### WHAT TO DO
Answer these questions from the text on winter-damaged alfalfa stands:
(a) At what rate per acre should non-heading Italian ryegrass be seeded?
(b) For milk cows, which small grain would likely give the most palatable silage?
(c) What harm does wheel traffic do to the good alfalfa areas of a field?

### SUPPLIED TEXT
:::::
While potential return from alfalfa is high, the fixed costs to conserve and feed it continue to climb, so yield potential must be high to justify the effort.
We see three scenarios (and recommendations) with winter-damaged alfalfa stands:
1. patchy, usually topography-related, winterkill (love ‘em)
2. fairly uniform injury or thinning (leave ‘em)
3. too damaged to keep (level ‘em)
Love ‘em
Fields with patchy winterkill are often worth working with for at least another year, especially if high-quality forage inventories are low. Large winter-killed areas should be fairly easy to fix. Non-heading Italian ryegrass, seeded at 10 to 20 pounds per acre, is probably the best bet for haylage acreages. In Wisconsin research, Dr. Ken Albrecht has documented that some ryegrass varieties marketed as Italian types can head during the seeding year. While heading may offer some drying rate advantages, non-heading Italians will have higher forage quality and thus be a better fit for dairy cows.
In addition to non-heading Italian ryegrass, 0.5 to 0.75 bushel per acre of a small grain would provide quicker cover and weed control and boost first-cutting yield. For milk cows, wheat would likely provide the most palatable silage, followed by oats, then barley. The grass component of subsequent haylage crops will be Italian ryegrass dominant (yield distribution data here).
A no-till drill will provide most consistent results, but a standard drill should work if the ground is still fairly soft. Some light tillage in these areas before seeding can help. However, care must be taken to attempt to minimize traffic over the good alfalfa areas of the field. Wheel traffic will break many shoots and reduce first-cutting yield potential.
:::::
### EXTRACTED ENTRIES
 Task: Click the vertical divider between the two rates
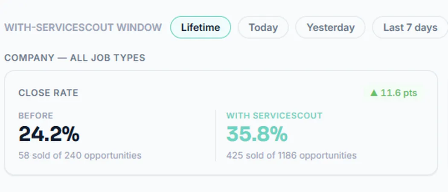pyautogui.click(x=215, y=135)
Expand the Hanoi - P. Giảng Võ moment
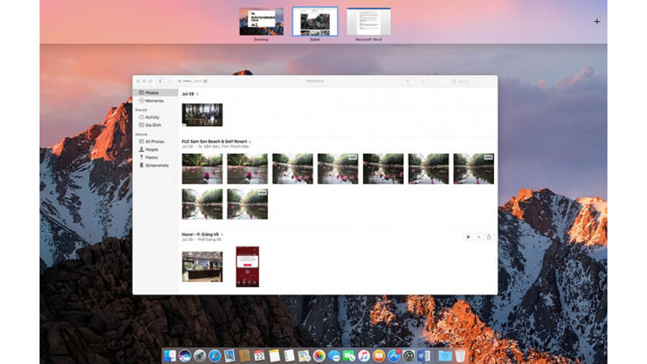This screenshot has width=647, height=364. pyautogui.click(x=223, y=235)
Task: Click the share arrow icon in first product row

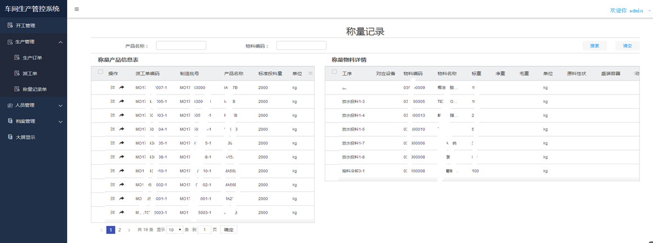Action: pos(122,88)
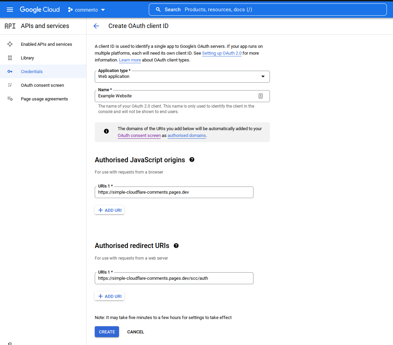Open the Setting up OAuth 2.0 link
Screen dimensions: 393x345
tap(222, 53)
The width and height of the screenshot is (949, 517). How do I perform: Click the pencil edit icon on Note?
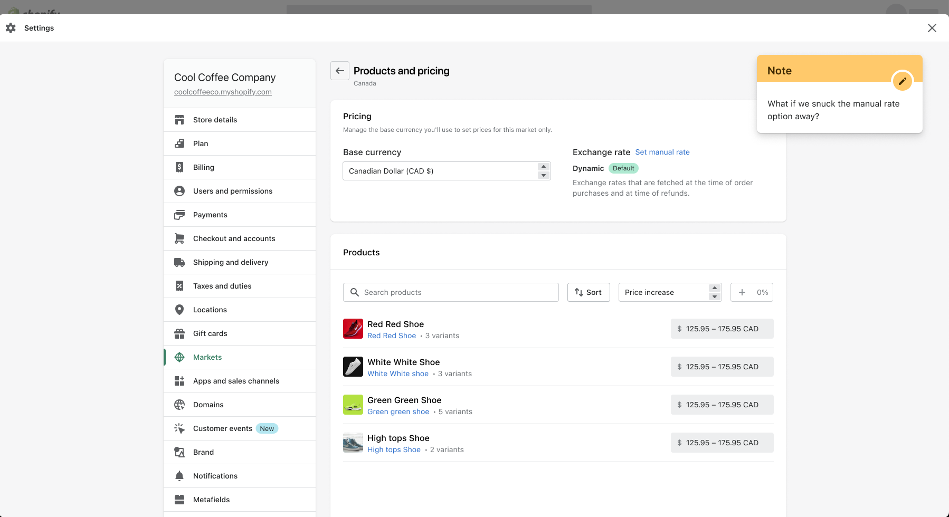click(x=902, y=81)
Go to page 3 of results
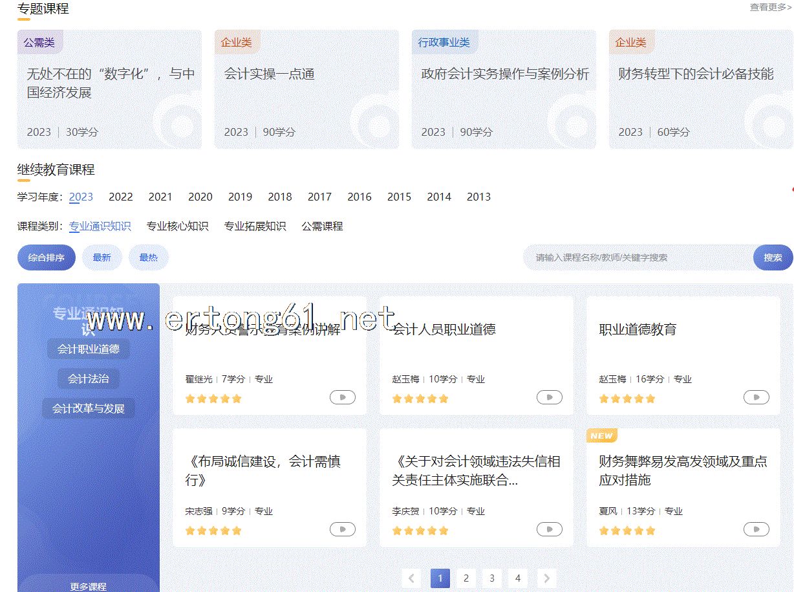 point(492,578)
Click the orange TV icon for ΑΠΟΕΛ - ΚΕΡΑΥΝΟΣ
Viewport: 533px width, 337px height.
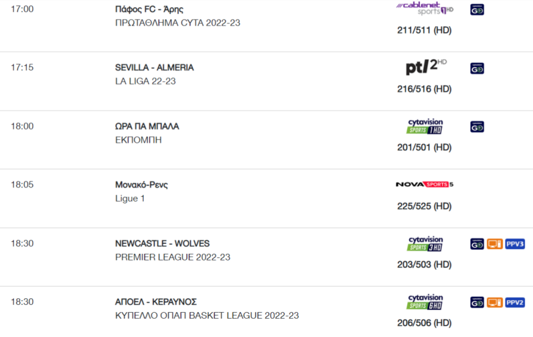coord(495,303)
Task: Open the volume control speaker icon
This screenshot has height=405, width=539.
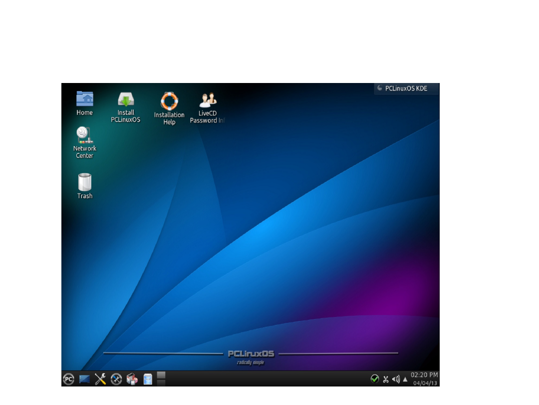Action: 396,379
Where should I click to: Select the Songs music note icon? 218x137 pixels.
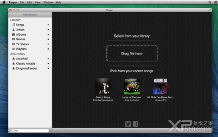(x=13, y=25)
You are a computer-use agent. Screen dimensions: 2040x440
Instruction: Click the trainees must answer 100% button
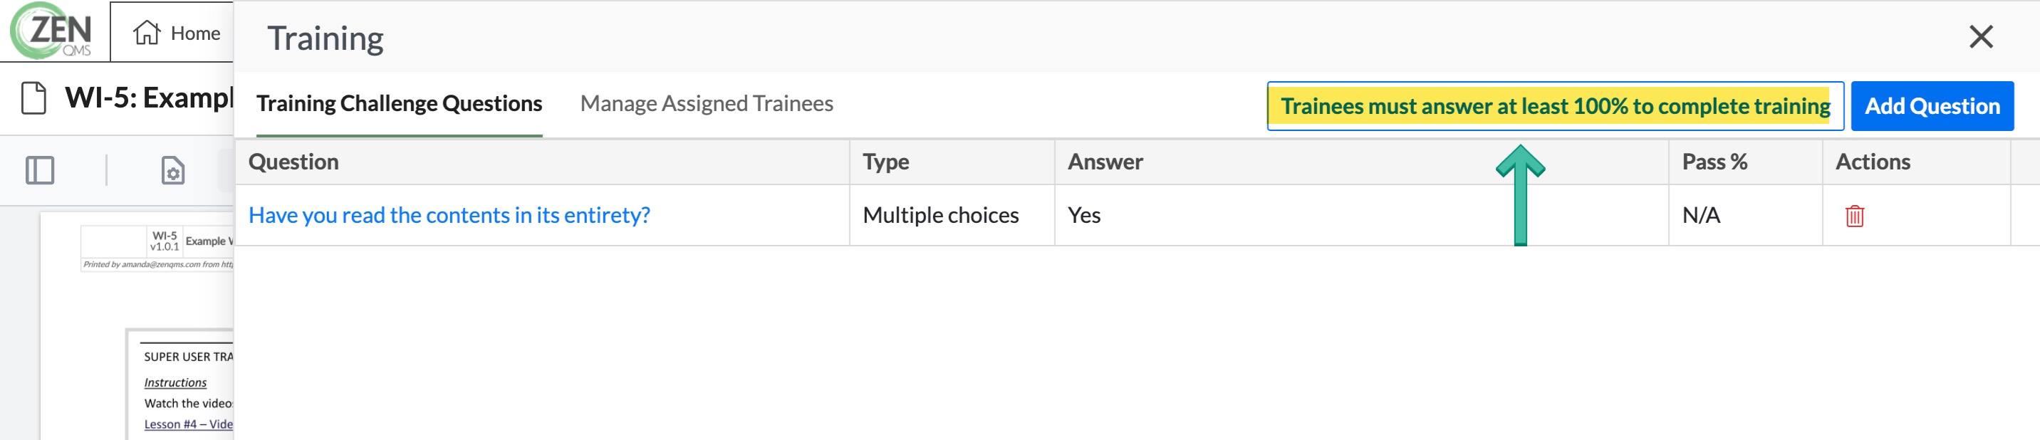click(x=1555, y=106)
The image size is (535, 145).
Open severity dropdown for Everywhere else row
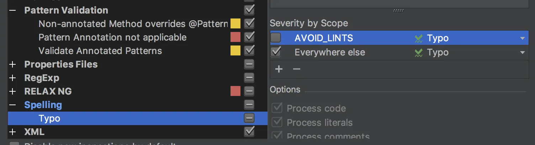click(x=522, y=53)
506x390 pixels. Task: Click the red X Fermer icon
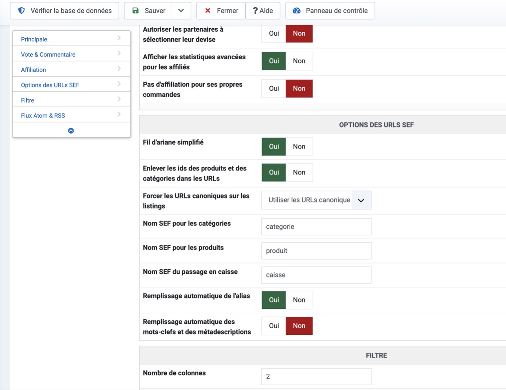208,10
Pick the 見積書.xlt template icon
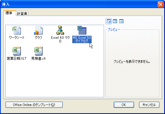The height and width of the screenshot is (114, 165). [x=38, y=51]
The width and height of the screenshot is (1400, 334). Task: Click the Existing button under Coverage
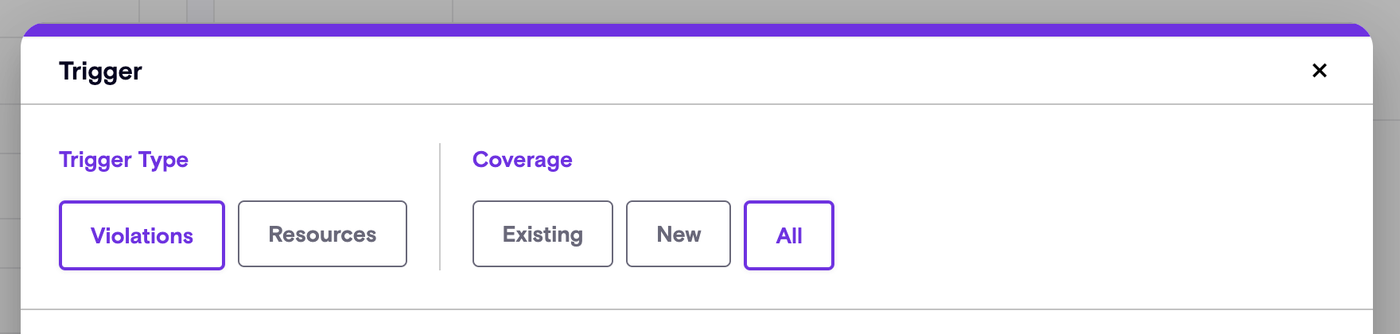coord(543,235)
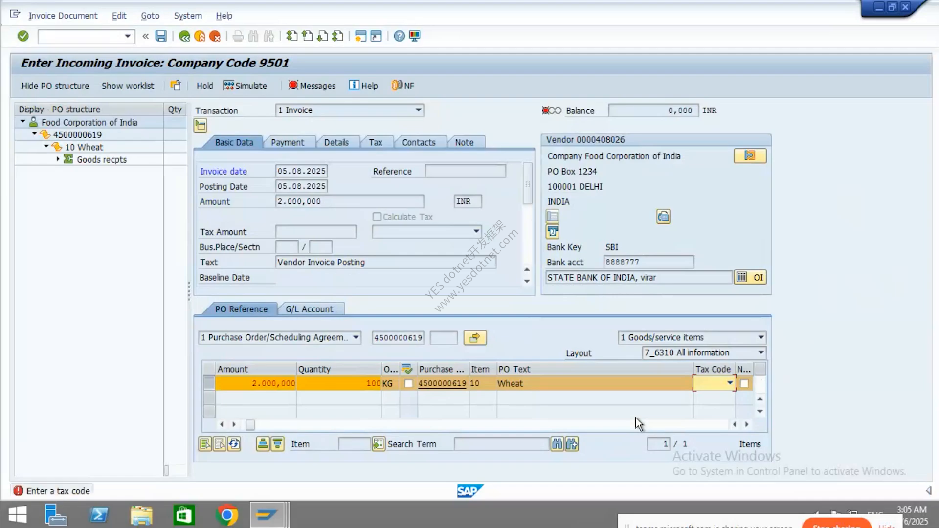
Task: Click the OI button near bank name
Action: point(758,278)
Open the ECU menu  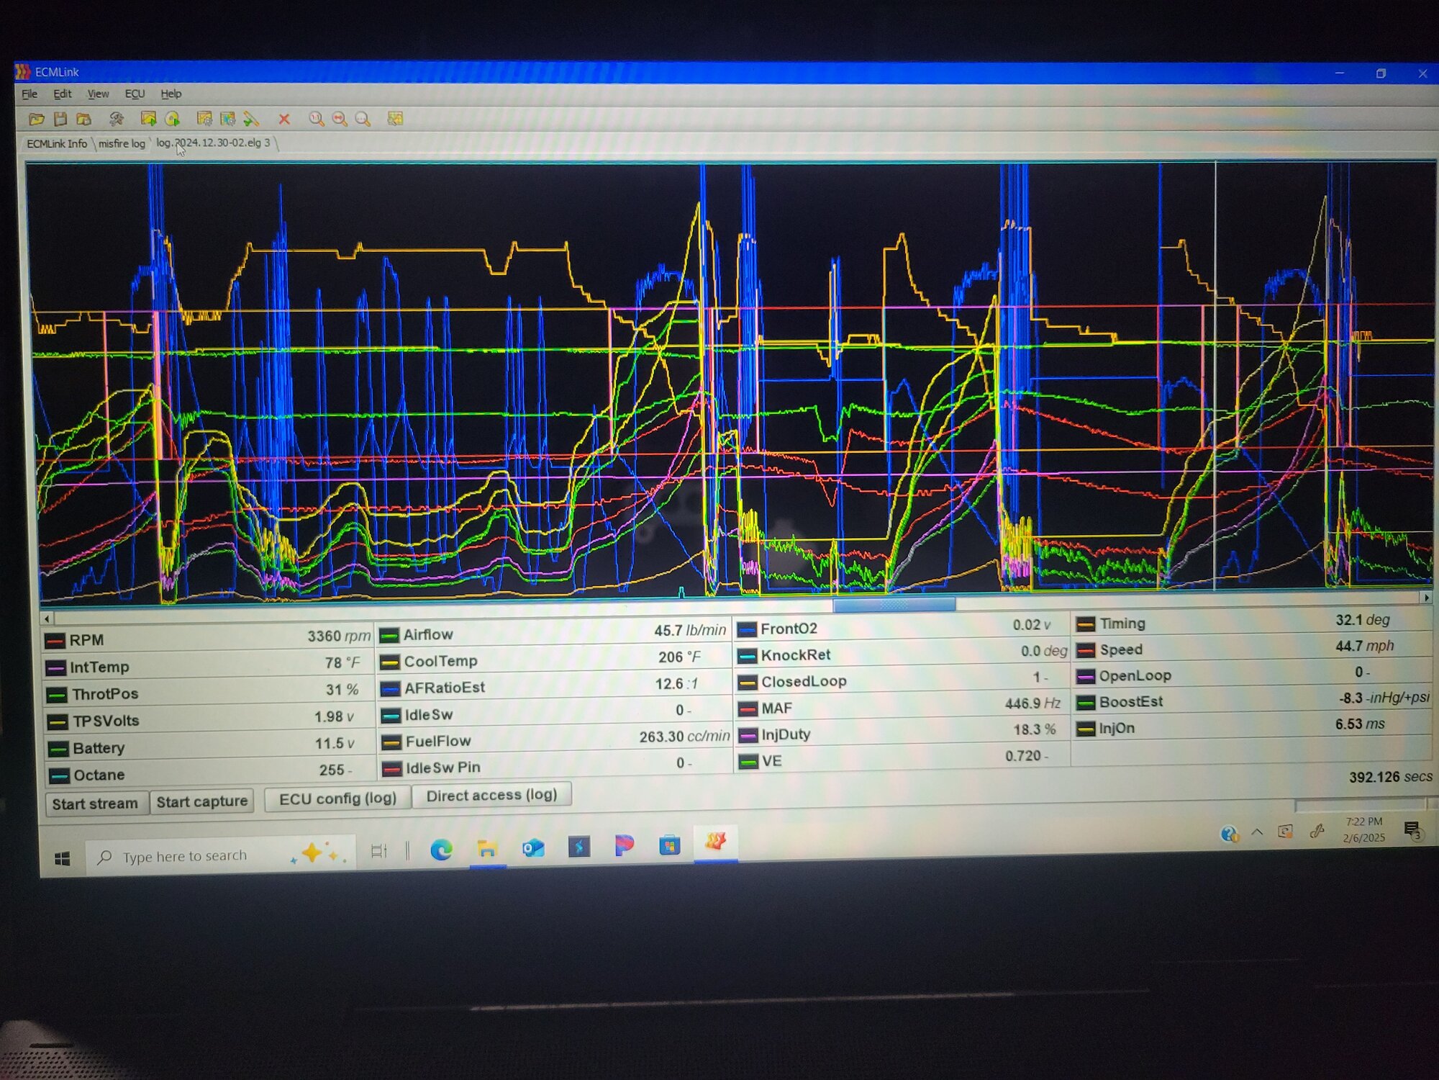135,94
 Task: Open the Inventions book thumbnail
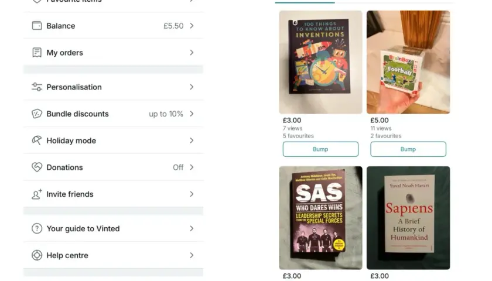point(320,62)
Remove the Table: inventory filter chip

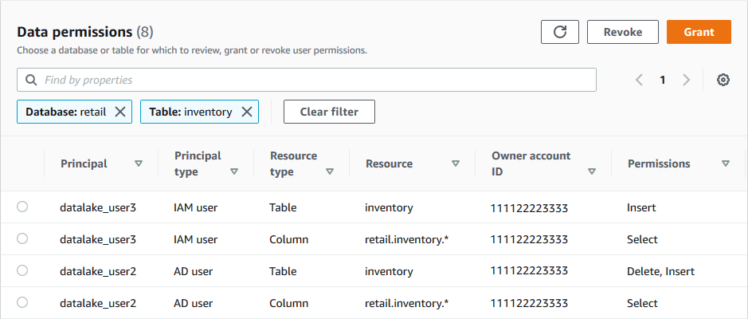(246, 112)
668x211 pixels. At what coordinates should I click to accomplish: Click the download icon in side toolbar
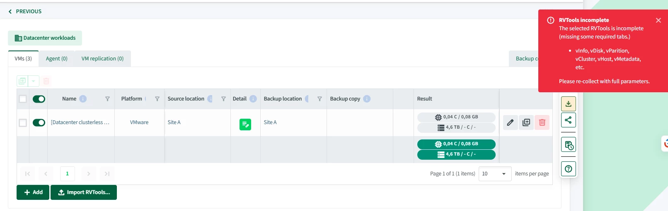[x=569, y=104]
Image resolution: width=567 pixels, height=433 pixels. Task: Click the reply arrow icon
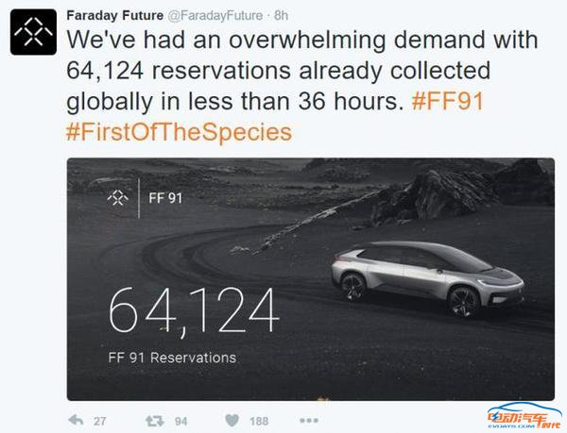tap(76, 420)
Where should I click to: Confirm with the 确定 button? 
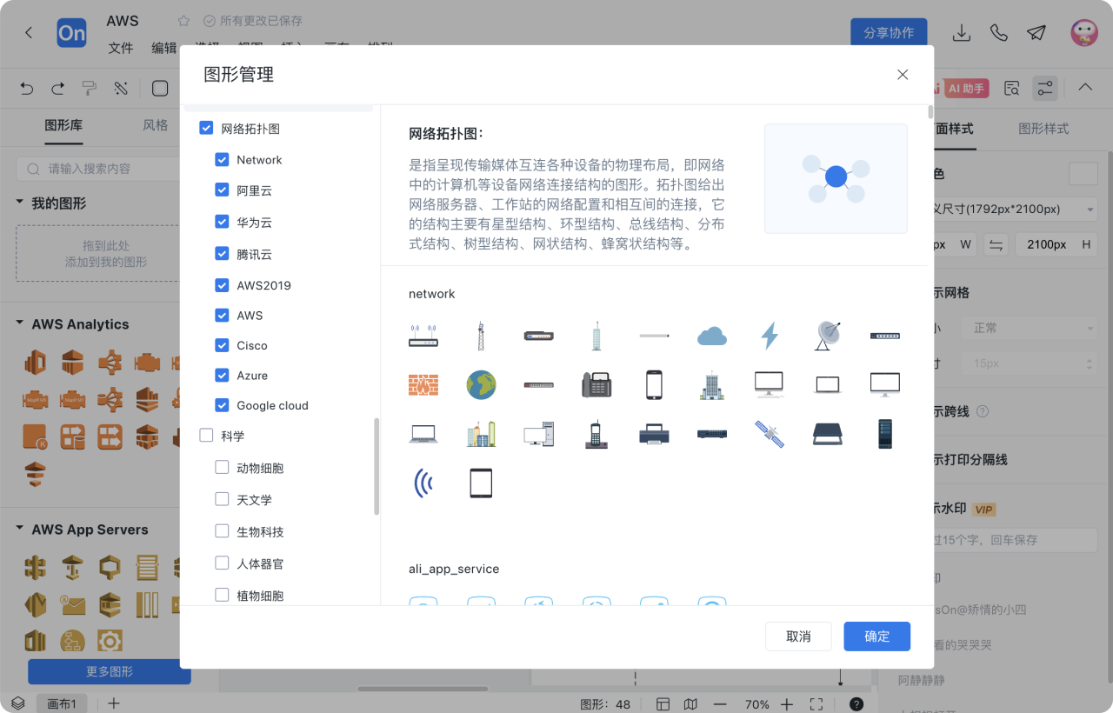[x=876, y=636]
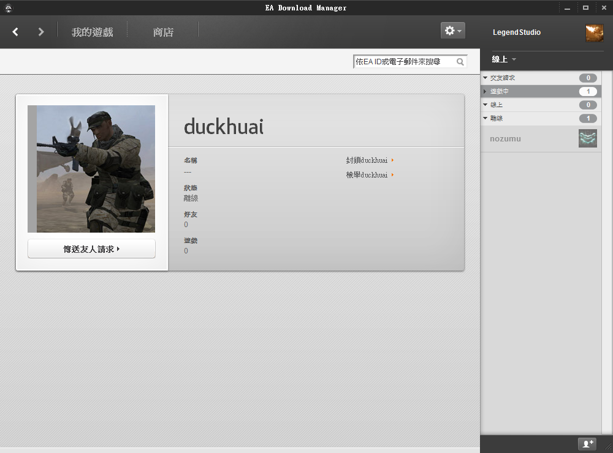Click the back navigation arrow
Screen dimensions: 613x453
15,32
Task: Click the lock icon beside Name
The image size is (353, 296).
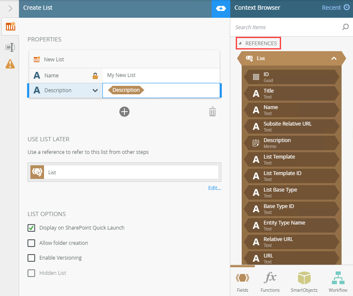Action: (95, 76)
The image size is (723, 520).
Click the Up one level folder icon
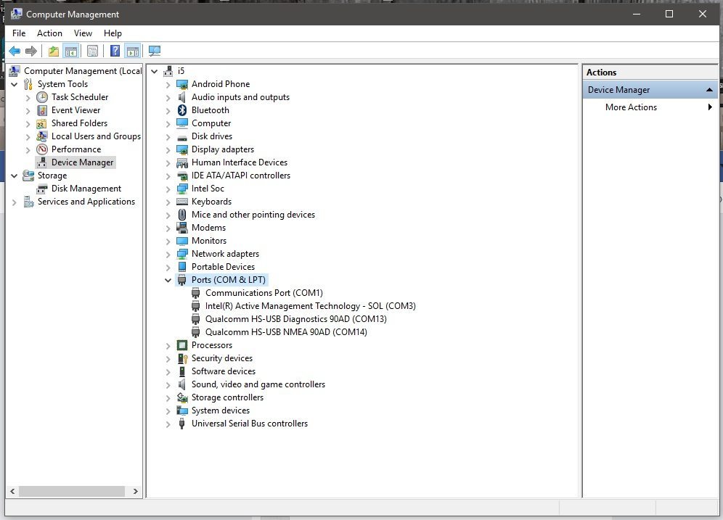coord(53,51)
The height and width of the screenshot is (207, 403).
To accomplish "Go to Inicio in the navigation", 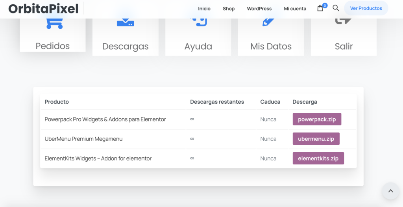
:::::
### TASK RESPONSE
(a) 10 to 20 pounds per acre.
(b) Wheat.
(c) It breaks many shoots and reduces first-cutting yield potential.